=== PROVIDED RECORDS ===

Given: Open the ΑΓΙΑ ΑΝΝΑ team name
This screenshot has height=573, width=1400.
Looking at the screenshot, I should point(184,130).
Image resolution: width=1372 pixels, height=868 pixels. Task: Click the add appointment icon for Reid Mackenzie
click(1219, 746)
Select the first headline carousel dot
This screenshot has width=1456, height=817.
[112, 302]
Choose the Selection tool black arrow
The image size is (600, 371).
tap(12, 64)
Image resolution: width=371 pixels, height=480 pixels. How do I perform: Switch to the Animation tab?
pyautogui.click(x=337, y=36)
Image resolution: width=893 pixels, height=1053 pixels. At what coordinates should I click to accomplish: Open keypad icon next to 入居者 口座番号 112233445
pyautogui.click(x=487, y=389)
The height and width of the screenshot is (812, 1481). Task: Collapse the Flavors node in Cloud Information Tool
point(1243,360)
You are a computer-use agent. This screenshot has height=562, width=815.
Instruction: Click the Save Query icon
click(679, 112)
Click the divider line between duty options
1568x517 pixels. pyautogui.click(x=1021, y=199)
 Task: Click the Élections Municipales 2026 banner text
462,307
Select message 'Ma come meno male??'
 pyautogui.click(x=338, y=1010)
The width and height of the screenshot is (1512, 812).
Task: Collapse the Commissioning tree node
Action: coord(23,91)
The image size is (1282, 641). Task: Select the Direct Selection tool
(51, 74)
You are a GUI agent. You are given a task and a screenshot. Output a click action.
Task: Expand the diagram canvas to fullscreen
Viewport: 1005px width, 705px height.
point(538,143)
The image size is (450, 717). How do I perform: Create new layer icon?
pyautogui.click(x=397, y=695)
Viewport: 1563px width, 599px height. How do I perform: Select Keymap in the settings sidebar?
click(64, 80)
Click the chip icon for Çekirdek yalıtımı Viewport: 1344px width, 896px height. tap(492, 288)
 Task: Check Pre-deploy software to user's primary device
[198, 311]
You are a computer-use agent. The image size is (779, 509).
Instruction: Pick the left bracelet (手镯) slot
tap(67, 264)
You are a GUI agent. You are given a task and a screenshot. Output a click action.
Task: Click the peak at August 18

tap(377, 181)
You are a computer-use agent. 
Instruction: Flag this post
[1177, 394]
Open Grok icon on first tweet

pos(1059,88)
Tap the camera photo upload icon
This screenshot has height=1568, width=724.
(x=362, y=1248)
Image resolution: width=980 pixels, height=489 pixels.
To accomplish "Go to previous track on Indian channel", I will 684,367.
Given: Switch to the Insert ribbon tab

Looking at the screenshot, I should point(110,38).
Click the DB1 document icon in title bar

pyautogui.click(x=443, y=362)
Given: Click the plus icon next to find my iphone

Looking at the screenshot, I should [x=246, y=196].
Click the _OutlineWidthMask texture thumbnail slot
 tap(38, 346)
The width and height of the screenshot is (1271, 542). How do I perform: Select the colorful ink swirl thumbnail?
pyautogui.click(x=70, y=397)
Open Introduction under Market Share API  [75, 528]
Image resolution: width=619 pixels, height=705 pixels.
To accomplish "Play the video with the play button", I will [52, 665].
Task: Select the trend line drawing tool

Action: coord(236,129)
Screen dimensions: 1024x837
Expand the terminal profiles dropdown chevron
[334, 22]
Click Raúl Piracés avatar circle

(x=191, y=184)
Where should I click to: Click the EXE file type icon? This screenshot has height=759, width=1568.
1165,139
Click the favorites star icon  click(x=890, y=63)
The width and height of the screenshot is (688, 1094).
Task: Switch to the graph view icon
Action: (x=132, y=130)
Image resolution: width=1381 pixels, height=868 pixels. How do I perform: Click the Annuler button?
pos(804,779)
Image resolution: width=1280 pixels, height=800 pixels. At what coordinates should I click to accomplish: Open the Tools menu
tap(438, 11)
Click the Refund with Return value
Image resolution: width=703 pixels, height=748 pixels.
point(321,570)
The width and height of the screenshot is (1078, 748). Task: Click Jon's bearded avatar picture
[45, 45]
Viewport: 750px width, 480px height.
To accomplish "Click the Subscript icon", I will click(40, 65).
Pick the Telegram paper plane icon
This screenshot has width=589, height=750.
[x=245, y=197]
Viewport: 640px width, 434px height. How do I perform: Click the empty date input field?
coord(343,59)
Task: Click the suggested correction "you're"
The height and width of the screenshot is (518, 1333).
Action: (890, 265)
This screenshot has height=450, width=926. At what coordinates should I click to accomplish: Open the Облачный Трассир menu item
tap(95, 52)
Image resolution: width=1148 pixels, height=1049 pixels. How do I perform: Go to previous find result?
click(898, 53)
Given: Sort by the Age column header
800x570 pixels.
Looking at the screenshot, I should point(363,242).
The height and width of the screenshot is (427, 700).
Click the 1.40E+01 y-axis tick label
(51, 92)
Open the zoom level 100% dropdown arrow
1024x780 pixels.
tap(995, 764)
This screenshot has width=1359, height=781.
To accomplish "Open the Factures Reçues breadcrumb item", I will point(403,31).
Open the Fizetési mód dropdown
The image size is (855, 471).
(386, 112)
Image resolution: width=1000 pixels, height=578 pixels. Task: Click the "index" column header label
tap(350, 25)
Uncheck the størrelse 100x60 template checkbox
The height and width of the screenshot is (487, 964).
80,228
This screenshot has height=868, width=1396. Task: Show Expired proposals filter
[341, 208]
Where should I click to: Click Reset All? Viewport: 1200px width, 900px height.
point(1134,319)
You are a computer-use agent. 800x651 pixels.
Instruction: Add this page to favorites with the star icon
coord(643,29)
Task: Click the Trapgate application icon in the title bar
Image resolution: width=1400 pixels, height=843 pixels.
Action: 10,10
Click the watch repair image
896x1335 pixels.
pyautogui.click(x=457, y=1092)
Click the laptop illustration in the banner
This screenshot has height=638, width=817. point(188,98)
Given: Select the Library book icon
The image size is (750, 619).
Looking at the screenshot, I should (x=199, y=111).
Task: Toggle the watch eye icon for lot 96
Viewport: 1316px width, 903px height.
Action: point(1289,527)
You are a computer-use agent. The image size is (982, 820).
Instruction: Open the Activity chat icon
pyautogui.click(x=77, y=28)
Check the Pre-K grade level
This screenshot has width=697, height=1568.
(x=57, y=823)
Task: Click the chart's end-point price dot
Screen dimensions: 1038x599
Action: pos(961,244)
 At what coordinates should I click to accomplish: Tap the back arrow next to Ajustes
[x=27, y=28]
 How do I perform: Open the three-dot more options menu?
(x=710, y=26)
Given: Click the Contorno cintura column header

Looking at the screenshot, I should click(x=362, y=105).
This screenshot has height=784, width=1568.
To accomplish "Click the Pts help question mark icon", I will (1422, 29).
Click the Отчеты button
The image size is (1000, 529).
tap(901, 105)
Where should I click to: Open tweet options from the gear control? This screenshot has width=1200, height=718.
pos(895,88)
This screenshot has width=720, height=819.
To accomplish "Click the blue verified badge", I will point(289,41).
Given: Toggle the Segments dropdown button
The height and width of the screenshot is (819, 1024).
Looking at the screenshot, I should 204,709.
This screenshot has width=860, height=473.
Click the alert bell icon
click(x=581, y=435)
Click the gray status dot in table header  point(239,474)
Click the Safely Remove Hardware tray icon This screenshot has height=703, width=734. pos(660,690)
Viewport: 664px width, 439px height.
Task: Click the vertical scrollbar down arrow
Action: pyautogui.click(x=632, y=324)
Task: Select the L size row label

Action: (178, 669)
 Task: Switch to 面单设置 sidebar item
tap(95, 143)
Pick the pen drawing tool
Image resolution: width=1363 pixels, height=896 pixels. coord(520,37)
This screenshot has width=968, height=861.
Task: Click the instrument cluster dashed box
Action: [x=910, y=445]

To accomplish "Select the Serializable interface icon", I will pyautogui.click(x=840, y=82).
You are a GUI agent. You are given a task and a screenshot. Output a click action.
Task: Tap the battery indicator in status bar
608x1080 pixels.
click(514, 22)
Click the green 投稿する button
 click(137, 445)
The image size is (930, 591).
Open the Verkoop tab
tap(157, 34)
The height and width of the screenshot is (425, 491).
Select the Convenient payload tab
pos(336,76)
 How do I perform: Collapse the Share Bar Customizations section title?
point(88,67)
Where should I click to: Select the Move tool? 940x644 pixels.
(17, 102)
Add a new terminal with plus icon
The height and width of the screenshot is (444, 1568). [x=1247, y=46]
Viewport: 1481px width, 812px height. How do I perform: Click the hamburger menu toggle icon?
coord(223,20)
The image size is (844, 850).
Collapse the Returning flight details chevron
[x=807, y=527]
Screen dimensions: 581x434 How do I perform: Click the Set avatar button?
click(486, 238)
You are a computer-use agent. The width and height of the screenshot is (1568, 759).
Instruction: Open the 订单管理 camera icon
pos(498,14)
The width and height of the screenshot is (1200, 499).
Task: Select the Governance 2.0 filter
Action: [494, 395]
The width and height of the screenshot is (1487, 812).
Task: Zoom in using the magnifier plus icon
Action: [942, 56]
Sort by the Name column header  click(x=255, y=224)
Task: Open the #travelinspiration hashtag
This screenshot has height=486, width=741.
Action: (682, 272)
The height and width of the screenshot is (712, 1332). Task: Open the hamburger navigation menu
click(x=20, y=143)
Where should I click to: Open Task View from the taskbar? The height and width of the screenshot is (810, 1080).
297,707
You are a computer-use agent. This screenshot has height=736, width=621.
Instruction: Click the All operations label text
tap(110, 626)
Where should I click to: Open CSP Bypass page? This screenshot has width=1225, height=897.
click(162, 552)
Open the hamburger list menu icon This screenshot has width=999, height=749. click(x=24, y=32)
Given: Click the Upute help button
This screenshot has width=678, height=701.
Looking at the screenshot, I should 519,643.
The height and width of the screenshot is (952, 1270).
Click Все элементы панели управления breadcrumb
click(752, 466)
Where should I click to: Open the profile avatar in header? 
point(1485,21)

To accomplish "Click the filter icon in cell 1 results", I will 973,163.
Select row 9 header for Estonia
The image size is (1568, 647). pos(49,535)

===

> _WORK ORDER_
Look over the entries for "status", then copy every line that includes that string.

> _RESPONSE TO THIS EXERCISE_
Click the gray status dot in table header  point(239,474)
Task: Tap the battery indicator in status bar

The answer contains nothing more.